A second trip to Doha was in Graham Edgson’s car “…..very memorable because we towed Greg Brennan’s car, which had a broken fanbelt, on the return journey back to Dhahran. We won the game 10-6. John Hamilton scored all the points, 2 tries (4 points each) and a conversion. My third time to Doha was in my Volvo. No mishaps. We drew 10-10, a bit lucky to get the draw."
At that time teams coming into Saudi had to be sponsored and the Club went through Aramco to assist in getting entry visas. “Kuwait Rugby came to visit us by road, I managed to obtain 42 visas through Aramco but unfortunately only 13 arrived. We had good celebrations the night before and won 14-0.”
It worked both ways. “A big trip was planned to go to Abu Dhabi and Dubai in one weekend. This was a first for Dhahran. The hardest part of organising the trip was persuading the travel agents to book 37 tickets on the Fokker Friendship planes which connected Saudi to Bahrain as the planes only had 40 seats. The travel agent was worried I might cancel, and the plane would fly empty. Eventually, I persuaded him to take the bookings.
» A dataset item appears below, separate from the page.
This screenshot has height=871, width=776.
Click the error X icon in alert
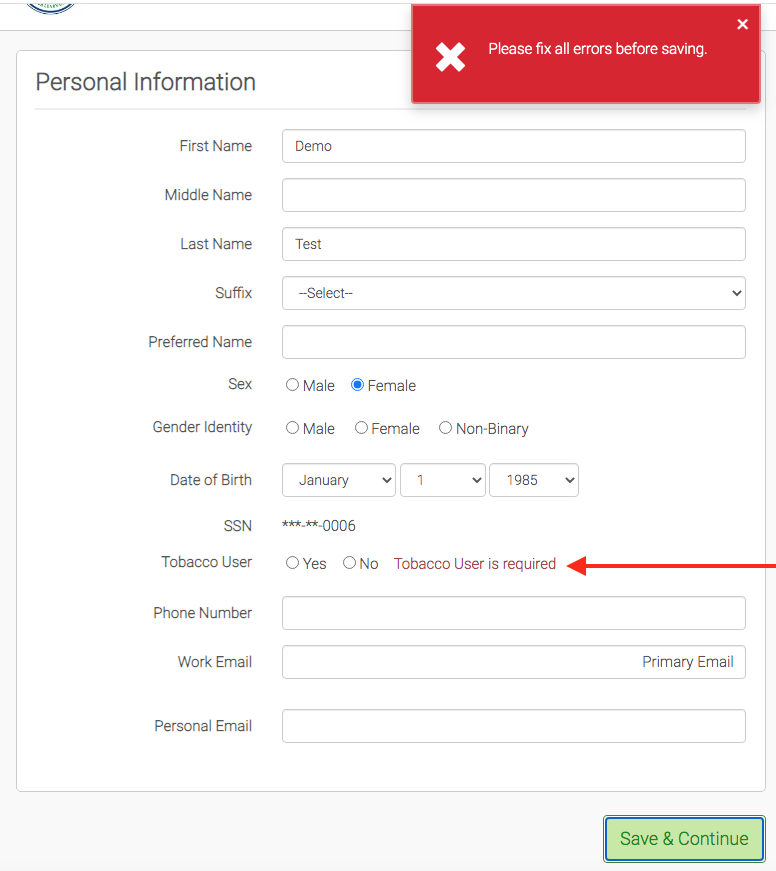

"A couple of days before we were due to leave, Abu Dhabi contacted us to say the match was called off because Camel races had been routed through their rugby pitch. The plan was changed to fly direct from Bahrain to Dubai, rather than Abu Dhabi. John Bailey (Part 1) contacted Bahrain rugby club and asked if they could put us up on the Wednesday night, as we still had to fly to Bahrain on the same day. Onward tickets had to be changed which resulted in 7 people flying first class.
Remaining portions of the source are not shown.